● Short problem:
Report each line of the listing below that contains the string "Viewport", copying the whole line. Match case exactly.

──────── Task material ────────

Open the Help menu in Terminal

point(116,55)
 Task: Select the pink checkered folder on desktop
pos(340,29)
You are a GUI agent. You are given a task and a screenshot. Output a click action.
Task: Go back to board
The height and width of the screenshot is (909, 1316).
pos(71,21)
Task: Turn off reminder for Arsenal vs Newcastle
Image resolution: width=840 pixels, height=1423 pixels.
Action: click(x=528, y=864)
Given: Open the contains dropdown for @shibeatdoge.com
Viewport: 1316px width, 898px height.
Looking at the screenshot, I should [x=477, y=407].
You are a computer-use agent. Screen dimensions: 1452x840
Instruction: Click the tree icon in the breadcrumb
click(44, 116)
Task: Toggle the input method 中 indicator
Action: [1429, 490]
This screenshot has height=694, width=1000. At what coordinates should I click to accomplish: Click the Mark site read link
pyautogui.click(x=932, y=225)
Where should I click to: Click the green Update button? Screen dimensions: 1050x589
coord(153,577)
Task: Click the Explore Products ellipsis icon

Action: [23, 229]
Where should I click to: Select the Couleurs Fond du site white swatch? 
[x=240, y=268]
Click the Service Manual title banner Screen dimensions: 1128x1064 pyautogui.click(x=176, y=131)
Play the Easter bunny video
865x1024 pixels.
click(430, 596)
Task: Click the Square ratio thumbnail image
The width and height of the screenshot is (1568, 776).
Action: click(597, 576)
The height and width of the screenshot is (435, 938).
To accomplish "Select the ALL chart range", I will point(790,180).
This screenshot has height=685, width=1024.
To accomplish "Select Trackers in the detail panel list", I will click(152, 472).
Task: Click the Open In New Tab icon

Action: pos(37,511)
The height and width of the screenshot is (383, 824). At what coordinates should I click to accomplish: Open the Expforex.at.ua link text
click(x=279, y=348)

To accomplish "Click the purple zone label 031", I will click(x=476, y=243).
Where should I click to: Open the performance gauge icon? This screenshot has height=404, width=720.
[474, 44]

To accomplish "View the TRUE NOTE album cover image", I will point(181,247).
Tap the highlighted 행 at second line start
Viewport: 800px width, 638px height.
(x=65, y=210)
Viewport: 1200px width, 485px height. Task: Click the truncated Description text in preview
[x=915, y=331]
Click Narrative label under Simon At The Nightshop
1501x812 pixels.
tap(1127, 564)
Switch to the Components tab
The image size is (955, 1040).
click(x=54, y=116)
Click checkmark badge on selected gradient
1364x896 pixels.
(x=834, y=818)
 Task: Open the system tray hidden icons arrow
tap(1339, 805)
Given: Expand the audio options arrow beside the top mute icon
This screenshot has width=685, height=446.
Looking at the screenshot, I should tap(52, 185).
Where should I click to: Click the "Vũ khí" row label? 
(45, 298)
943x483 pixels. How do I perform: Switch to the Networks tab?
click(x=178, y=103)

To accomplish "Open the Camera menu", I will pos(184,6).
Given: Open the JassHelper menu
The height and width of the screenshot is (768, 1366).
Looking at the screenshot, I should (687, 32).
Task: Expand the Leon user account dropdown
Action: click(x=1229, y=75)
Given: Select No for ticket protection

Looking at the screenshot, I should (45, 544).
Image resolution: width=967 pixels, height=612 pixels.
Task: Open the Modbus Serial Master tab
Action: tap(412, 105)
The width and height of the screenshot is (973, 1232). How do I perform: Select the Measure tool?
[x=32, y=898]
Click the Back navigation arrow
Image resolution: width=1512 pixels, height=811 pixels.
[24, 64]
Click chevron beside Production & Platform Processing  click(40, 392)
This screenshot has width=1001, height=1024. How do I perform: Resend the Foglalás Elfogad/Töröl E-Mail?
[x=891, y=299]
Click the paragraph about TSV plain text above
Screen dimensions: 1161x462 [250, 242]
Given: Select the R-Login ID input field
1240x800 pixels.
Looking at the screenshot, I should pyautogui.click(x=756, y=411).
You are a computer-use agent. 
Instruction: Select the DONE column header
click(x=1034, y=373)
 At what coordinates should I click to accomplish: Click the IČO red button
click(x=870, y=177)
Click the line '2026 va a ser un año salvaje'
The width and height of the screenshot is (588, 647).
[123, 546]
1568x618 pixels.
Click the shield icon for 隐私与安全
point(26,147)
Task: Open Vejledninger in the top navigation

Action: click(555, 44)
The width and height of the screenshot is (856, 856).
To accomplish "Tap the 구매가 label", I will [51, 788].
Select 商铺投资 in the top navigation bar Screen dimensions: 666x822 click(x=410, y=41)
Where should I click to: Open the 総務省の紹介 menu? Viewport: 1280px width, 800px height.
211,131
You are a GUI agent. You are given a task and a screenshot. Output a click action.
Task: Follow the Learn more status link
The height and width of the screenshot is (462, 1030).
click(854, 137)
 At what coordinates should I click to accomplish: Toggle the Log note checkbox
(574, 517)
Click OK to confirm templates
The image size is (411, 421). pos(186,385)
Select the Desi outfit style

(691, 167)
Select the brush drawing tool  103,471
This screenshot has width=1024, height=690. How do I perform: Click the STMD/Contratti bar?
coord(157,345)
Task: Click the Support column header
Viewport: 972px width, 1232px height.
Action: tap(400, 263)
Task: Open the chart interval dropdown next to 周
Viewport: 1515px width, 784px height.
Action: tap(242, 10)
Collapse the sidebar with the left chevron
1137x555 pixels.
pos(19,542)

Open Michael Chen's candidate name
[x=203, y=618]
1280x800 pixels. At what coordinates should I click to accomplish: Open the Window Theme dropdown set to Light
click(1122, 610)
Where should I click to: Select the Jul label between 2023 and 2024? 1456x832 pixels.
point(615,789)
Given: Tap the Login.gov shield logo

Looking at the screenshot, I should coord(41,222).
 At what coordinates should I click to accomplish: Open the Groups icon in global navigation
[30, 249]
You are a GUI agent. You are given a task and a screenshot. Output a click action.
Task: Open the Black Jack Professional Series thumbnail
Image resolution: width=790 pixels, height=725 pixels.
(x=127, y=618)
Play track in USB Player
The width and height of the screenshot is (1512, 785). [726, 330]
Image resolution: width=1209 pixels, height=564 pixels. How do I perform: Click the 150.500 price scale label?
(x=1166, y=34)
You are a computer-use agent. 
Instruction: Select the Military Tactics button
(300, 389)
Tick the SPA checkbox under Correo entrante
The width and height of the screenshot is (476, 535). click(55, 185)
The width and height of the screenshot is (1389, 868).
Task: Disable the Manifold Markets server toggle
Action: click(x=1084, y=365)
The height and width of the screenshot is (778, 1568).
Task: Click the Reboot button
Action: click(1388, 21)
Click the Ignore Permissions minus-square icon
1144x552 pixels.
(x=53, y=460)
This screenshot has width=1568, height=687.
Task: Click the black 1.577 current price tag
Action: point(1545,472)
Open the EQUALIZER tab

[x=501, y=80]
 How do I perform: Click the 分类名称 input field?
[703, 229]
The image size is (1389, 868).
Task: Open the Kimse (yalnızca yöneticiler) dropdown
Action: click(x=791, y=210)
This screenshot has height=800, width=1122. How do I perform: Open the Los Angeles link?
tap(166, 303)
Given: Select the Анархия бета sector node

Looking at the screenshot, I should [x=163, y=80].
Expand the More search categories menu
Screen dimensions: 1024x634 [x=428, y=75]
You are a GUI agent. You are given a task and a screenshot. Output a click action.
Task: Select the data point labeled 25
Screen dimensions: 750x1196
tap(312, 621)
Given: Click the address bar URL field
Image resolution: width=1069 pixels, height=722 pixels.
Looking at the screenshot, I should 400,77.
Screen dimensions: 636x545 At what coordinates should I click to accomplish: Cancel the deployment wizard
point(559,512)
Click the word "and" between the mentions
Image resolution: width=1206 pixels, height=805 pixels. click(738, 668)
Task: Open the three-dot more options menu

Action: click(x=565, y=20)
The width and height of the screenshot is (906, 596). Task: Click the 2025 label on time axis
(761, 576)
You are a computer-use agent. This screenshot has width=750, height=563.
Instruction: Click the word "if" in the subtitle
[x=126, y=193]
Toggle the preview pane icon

────────

● Finished answer:
Viewport: 1316px width, 898px height.
Viewport: 800px width, 638px height.
Viewport: 1200px width, 485px height. Task: Click the truncated Description text in preview
Where should I click to: Open the 総務省の紹介 menu? Viewport: 1280px width, 800px height.
Viewport: 972px width, 1232px height.
Viewport: 1515px width, 784px height.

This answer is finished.